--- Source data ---

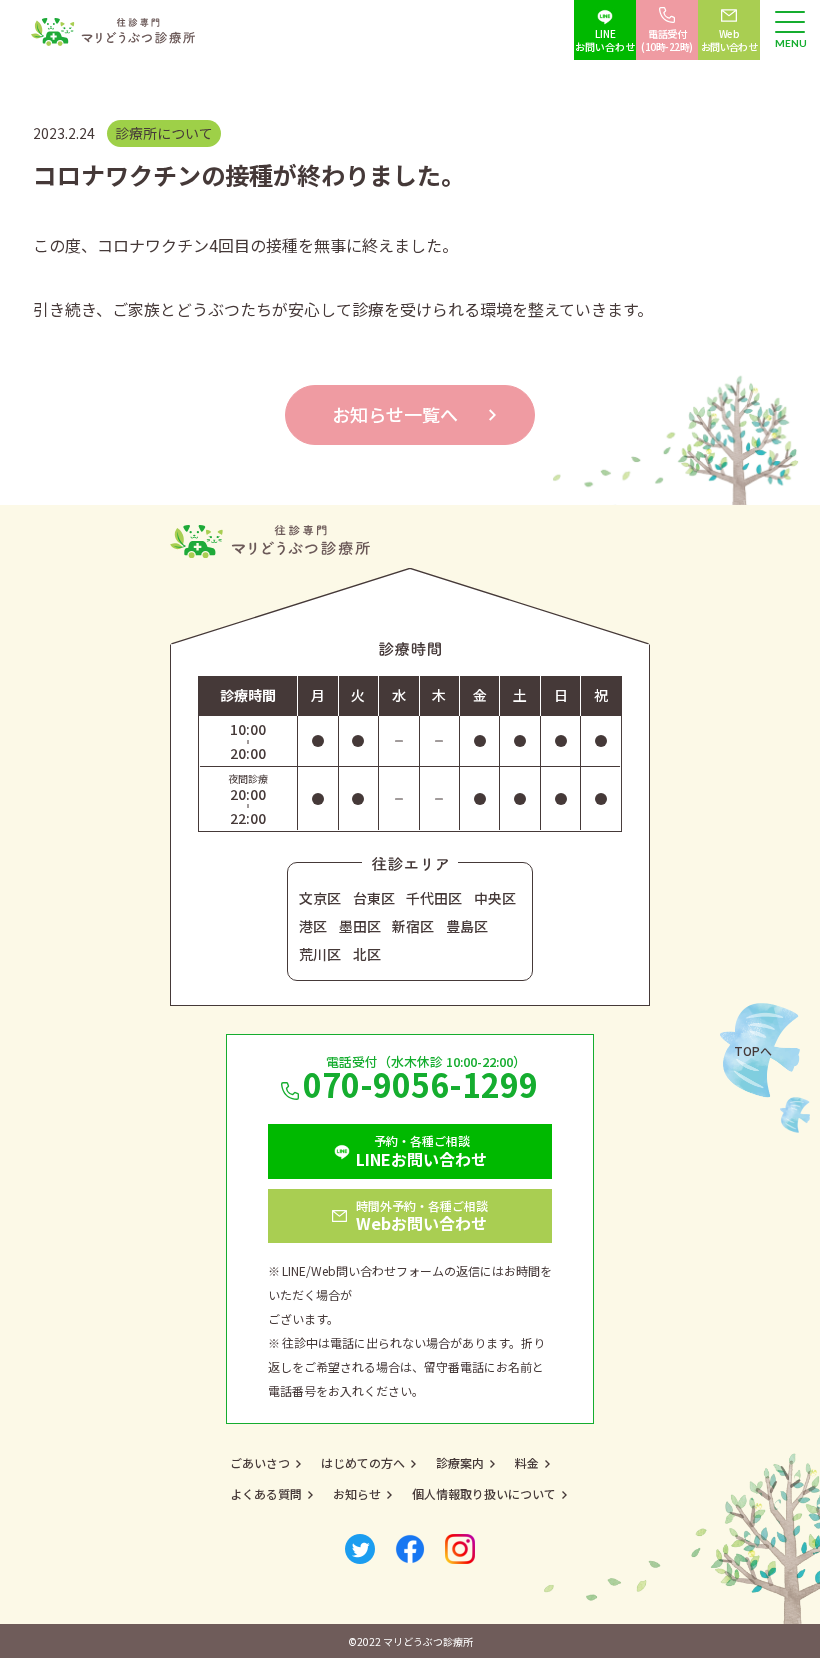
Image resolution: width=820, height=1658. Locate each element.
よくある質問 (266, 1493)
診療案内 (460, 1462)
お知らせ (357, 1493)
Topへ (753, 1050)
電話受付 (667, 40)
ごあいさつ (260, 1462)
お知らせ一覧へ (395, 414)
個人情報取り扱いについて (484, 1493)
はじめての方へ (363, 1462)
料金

--- EXERCISE GOAL ---
Without copying the pictures, transcribe the entries exactly.

--- REPLY TO THE EXERCISE ---
Image resolution: width=820, height=1658. Locate each element.
よくある質問 (266, 1493)
診療案内 (460, 1462)
お知らせ (357, 1493)
Topへ (753, 1050)
電話受付 (667, 40)
ごあいさつ (260, 1462)
お知らせ一覧へ (395, 414)
個人情報取り扱いについて (484, 1493)
はじめての方へ (363, 1462)
料金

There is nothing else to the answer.